RAISE the leg, open the joint, but be ſure not to take of the leg ; lace down both ſides of the breaſt, and open the pinion of the breaſt, but do not take it off ; raiſe the merry-thought between the breaſt-bone and the top, raiſe the brawn, and turn it outward on both ſides, but be careful not to cut it off, nor break it ; divide the wing-pinions from the joint next the body, and ſtick each pinion where the brawn was turned out ; cut off the ſharp end of the pinion, and the middle-piece will fit the place exactly.

A buſtard, capon, or pheaſant, is cut up in the ſame manner.



To rear a gooſe.

CUT off both legs in the manner of ſhouders of lamb; take off the belly-piece cloſe to the extremity of the breaſt ; lace the gooſe down both ſides of the breaſt, about half an inch from the ſharp bone : divide the pinions and the fleſh firſt laced with your knife, which muſt be raiſed from the bone, and taken off with the pinion from the body ; then cut off the merry-thought, and cut another ſlice from the breaſt-bone, quite through ; laſtley, turn up the carcaſe, cutting it aſunder, the back above the loin-bones.
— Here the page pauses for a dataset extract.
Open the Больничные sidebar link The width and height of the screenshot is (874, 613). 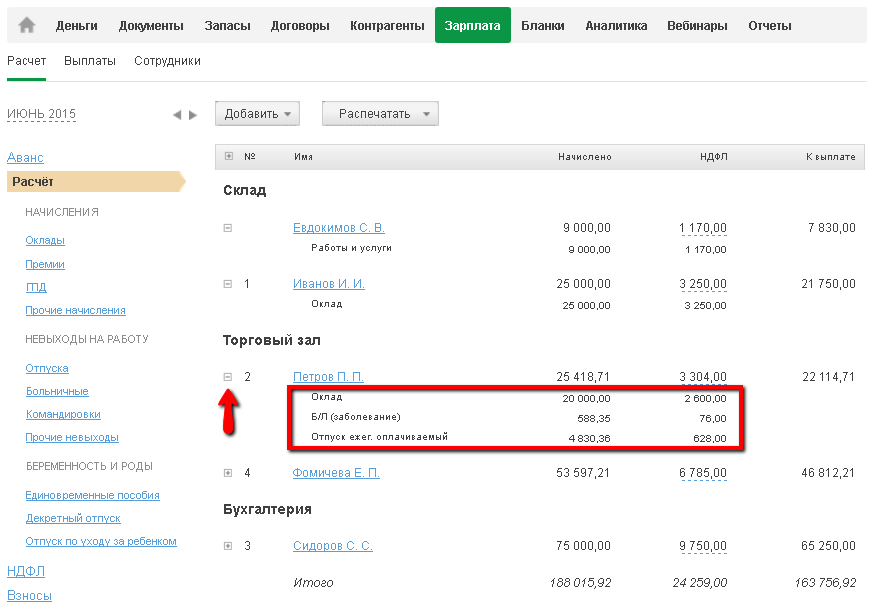pos(57,391)
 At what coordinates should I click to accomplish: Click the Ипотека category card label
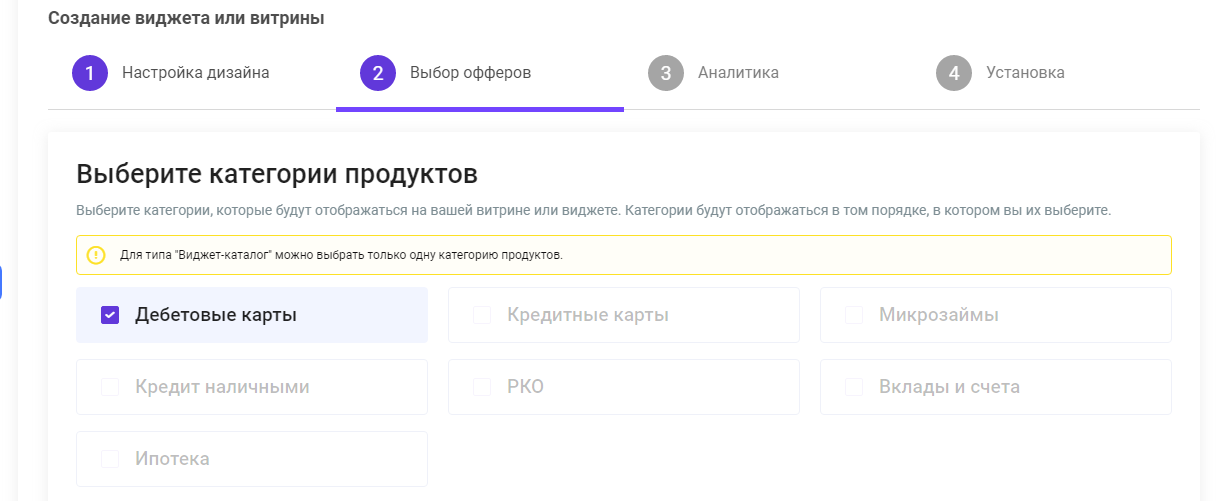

To unbrace a mallard or duck.

FIRST, raiſe the pinions and legs but cut them not off ; then raiſe the merrythought from the breaſt, and lace it down both ſides with your knife.



To unlace a coney.

THE back muſt be turned downward, and the apron divided from the belly ; this done, ſlip in your knife between the kidneys, looſening the fleſh on each ſide ; then turn the belly, cut the back croſs-ways between the wings, draw your knife down both ſides of the back bone, dividing the ſides and leg from the back. Obſerve not to pull the leg too violently from the bone, when you poen the ſide, but with great exactneſs lay open the ſides from the ſcut to the ſhoulder ; and then put the legs together.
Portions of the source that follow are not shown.